Scroll untuk membaca artikel
Candra Kartiko | Susanti ..
Ilustrasi pasangan abusive. (pexels.com/Timur Weber)

Terkadang orang yang terlibat hubungan toksik ibarat sudah jatuh tertimpa tangga. Ketika berhasil melepaskan diri bertahun-tahun lamanya dari jeratan hubungan asmara yang gak sehat, kemudian banyak omongan yang menyalahkan dirinya seperti kalimat, “Kemarin emang ke mana aja, kok, baru sekarang pisahnya?”.

Rasanya kejam sekali kalimat seperti tadi diucapkan pada korban hubungan toksik. Karena terdapat kondisi di mana korban gak bisa lepas meskipun sudah menderita lama. Dibutuhkan keberanian besar untuk mengambil risiko agar bisa lepas dari pasangan toksik.

Lalu, apa saja penyebab seseorang susah melepaskan diri dari hubungan toksik?

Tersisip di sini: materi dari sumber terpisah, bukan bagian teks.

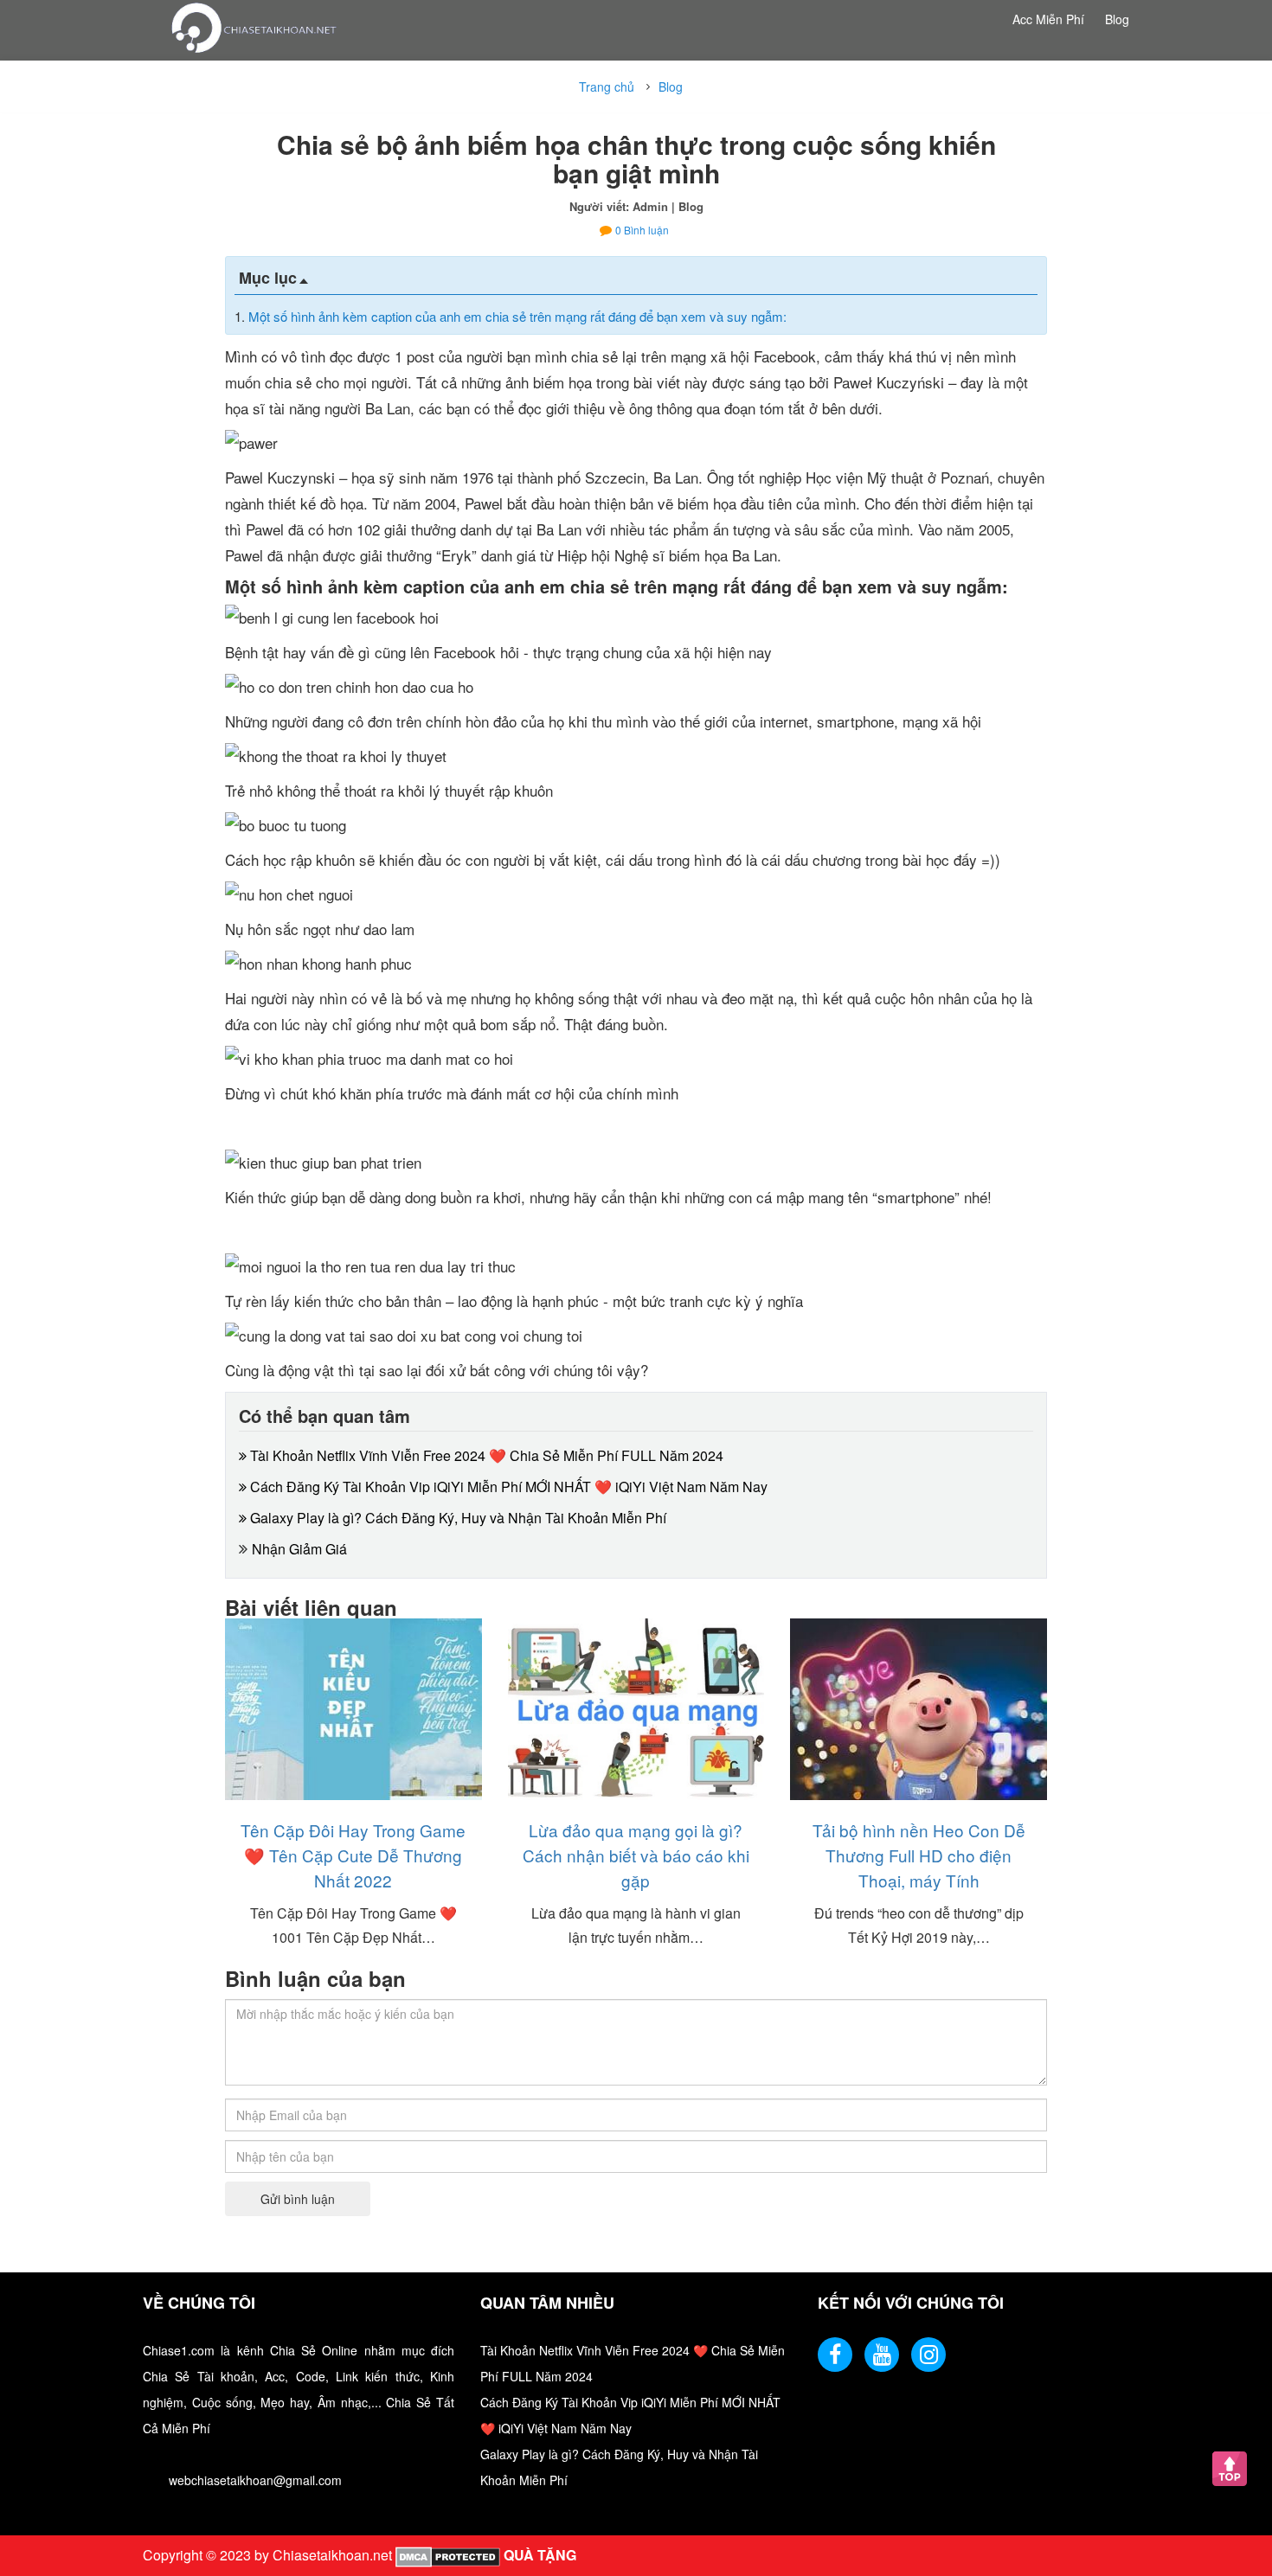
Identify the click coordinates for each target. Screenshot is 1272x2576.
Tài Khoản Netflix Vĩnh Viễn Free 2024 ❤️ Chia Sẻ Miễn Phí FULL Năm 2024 (485, 1455)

Berikut 3 penyebab seseorang susah melepaskan diri dari hubungan toksik:

1. Pasangan sangat manipulatif

Salah satu ciri pasangan toksik, yakni sifatnya sangat manipulatif. Sekalipun salah, ia pintar sekali bersilat lidah membuat korbannya yang justru merasa bersalah dan meminta maaf.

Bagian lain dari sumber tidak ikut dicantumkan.